Wahaha spent a year developing its own cola, producing a beverage that tastes closer to Pepsi than Coke, Zong said. They named it fei chang cola, which means extraordinary or unusual. (Its sound is similar to "future.") Packaged in red, with a font very similar to that of Coke's, its appeal is a patriotic one.
But in the prosperous big cities, the idea of a "national cola" has not been a winning one. Coke had 24 percent of the soda market last year while Future Cola has less than half that, according to Chinese media reports. Coke sells 2.2 million tonnes per year, Pepsi 1.3 million tonnes and Future Cola 662,000 tonnes, according to the Economic Daily.
"The motivation of buying Chinese cola because of patriotism is rather limiting," said Qu Yongxiang, an analyst with Guotai Jun'an Securities. "If Coke and Pepsi were Japanese, this appeal might work better."
Hometown loyalty doesn't get it very far either. Wahaha is the second-largest taxpayer in Zhejiang Province, after a tobacco company, but the main concession stand at the airport in Hangzhou, the provincial capital, carries not a single Wahaha product. That contract was won by Coke.
"Coke has a better reputation," explains a sales girl. "And it tastes better."
When a customer points out that Future Cola is made in Hangzhou, the sales girl replies: "But Coke is made in Hangzhou, too!"
Future Cola dominates in places where a few pennies can make a difference -- that is, in small cities, the poor interior and China's vast countryside. Rural consumers care more about price than brand.
"To people in central and western China, because Future Cola is the first in the market, it is perceived as an authentic cola product," said a report in the Economic Observer. "On average, the cost of a bottle of Future Cola is 0.5 yuan (US$0.06) lower than the two other colas, giving it great market advantage."
Growing competition
But the competition is about to stiffen as Coke expands into rural markets and Future Cola goes after urban ones. Wahaha has stepped up advertising in big cities while Coke has distributed refrigerators with its logo and promoted a bottle refund program in rural areas.
Coca-Cola did not respond to several requests for comment.
Zong said he does not intend to advertise in the US or actively promote Future Cola. He will leave that to its distributor, tiny Manpolo International Trading Co, a small import/export firm based in New York's Chinatown. More than 14,000 cases of Future Cola will initially be sold in New York and Los Angeles and, using the patriotic appeal, target the overseas Chinese population.

§ **What to do**
1) In the passage on Future Cola, condense the paragraph beginning "But in the prosperous big cities" into a short bulleted list that keeps its main figures.
2) Pick up the passage on Future Cola after its final sentence and write the next part.

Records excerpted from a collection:
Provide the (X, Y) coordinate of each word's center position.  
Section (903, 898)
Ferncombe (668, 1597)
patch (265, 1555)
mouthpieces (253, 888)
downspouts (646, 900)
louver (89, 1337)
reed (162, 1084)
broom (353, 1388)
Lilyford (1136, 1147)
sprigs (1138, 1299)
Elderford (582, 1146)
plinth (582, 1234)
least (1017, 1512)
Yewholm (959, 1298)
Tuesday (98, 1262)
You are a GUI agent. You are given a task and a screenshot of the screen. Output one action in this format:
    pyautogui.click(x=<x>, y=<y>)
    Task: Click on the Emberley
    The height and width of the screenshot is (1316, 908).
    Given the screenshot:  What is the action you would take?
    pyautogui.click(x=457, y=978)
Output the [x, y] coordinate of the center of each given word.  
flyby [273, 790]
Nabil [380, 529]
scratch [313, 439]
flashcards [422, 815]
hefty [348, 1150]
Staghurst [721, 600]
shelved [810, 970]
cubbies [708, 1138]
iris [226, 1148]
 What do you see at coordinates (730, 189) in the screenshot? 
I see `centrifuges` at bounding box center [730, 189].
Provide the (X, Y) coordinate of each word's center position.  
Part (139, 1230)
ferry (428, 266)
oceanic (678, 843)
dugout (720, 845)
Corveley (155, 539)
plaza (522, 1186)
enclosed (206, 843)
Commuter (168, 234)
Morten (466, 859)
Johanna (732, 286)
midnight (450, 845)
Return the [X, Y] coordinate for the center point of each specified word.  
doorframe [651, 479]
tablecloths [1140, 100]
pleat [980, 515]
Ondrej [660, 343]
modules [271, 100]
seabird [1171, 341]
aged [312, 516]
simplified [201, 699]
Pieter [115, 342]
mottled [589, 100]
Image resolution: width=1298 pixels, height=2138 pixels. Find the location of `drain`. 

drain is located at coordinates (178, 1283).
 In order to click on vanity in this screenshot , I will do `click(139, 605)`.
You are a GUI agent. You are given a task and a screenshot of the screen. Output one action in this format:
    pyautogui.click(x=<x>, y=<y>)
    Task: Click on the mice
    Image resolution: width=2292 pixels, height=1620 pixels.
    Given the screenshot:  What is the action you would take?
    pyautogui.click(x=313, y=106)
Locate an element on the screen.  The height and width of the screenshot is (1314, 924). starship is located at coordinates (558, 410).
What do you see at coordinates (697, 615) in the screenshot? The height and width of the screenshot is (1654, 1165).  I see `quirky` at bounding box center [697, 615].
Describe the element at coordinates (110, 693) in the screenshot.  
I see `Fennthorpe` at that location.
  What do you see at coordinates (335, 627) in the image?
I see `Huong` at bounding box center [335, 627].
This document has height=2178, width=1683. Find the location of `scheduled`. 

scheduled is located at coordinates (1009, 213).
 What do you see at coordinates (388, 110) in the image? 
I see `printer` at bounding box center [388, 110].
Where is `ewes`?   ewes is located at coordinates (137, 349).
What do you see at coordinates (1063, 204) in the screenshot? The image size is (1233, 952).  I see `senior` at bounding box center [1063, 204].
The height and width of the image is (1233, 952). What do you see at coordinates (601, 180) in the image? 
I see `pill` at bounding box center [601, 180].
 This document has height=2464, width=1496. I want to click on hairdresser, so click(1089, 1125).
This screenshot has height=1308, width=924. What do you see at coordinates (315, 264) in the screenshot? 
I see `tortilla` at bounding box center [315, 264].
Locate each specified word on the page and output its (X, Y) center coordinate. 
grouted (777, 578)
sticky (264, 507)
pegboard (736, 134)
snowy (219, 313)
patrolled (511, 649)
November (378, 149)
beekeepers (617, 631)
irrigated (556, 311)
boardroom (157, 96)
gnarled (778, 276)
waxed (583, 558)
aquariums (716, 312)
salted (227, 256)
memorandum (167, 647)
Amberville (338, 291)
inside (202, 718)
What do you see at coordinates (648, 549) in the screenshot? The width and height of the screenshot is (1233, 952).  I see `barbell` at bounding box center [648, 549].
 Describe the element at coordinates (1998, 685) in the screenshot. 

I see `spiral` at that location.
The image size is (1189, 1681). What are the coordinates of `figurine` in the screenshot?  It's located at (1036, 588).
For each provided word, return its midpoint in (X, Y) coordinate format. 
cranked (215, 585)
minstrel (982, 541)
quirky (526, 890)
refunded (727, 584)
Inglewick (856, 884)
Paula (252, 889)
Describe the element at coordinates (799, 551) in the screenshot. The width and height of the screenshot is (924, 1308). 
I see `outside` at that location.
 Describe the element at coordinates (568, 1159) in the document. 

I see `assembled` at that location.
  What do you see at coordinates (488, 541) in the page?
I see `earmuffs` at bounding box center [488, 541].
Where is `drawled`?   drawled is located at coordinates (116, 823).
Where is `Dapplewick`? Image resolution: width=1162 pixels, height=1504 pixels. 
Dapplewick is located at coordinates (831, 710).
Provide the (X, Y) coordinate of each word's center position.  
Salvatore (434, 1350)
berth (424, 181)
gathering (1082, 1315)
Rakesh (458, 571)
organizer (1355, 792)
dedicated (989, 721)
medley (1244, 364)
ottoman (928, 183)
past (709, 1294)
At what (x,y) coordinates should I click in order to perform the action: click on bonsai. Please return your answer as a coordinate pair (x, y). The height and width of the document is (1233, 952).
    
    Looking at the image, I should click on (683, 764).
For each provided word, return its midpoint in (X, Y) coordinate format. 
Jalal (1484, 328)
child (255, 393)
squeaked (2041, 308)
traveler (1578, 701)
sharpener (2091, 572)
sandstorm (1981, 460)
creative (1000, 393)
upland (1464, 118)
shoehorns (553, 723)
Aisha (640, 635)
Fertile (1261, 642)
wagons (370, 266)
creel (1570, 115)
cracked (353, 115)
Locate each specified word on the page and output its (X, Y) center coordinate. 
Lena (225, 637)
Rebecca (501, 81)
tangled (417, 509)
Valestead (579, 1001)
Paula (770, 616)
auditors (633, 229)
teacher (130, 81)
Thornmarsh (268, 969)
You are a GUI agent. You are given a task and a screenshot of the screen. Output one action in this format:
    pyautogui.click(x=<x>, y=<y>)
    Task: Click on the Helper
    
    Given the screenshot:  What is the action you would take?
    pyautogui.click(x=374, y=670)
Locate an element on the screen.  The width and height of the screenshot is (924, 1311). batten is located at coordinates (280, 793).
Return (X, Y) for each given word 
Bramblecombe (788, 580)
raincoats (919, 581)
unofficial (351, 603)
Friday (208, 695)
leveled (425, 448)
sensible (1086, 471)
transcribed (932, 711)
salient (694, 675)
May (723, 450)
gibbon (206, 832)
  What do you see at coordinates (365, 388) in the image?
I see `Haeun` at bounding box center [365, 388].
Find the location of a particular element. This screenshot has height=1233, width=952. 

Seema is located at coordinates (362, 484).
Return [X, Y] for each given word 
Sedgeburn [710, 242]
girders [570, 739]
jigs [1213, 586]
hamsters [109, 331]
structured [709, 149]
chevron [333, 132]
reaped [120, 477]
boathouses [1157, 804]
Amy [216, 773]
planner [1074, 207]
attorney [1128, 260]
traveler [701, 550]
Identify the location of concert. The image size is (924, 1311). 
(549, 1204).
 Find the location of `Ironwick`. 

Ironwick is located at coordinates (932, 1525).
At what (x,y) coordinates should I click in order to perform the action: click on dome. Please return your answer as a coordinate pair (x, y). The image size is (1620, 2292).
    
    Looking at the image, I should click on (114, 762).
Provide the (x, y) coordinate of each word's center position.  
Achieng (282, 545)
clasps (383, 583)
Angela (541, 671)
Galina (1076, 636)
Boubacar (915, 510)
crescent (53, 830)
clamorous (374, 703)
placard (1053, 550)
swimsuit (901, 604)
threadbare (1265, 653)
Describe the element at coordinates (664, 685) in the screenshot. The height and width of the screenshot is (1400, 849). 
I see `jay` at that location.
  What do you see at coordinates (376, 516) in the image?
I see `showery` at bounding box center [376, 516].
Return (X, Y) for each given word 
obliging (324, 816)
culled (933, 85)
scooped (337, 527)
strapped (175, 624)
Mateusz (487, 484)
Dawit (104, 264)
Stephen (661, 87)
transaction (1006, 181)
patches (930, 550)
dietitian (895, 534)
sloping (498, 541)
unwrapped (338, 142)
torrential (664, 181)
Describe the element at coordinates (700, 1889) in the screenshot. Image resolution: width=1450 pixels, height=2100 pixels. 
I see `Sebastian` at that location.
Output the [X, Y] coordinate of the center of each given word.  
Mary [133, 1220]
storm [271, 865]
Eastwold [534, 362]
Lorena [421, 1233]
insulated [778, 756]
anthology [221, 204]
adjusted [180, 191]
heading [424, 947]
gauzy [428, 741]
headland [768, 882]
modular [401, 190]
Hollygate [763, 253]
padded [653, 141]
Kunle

§ **Answers to the tasks**
1)
- In prosperous big cities, the "national cola" idea has not won consumers.
- Last year, Coke held 24 percent of the soda market, and Future Cola held less than half that, according to Chinese media reports.
- According to the Economic Daily, annual sales are 2.2 million tonnes for Coke, 1.3 million tonnes for Pepsi and 662,000 tonnes for Future Cola.

2)
Like many of China's large enterprises, Wahaha's ownership structure is murky. The company calls itself a "mixed ownership" company, part joint venture, part joint-stock, part state-owned. In 1996, French food giant Danone invested in five joint-ventures with Wahaha, injecting more than US$70 million into the company. Wahaha was able to upgrade its equipment and expand production.
Now 59, Zong's official title is general manager and chairman of the board, but everyone knows he's the only boss who counts. He tastes every new product and works 16-hour days.
In the face of ever fiercer competition, Wahaha is undertaking its first restructuring in 17 years to re-tool its employee incentive system.
Qu said the Chinese cola market is not yet saturated, but there is not much more room for it to grow. He described cola as being at a stage of "stable development" rather than "explosive development." Fruit drinks and dairy drinks will grow much faster, at a rate of about 30 percent annually, he said.
"Fruit and dairy drinks are comprising a larger and larger portion in the overall food structure in daily life," he said. "That's the trend in big and developed cities."
Fruit king
Coke has a juice drink called "Coo," but so far, no nationwide brand of fruit drink has emerged. Qu said it's possible for Wahaha, already the No. 2 seller of bottled water in China, to take that role.
Zong, who has only a junior high school education, admires Bill Gates, a Harvard dropout, and Li Ka-shing (
"Experts have done analysis and found that highly educated people aren't fit to be entrepreneurs," he said. "If you know too much, you might hesitate and not take a chance.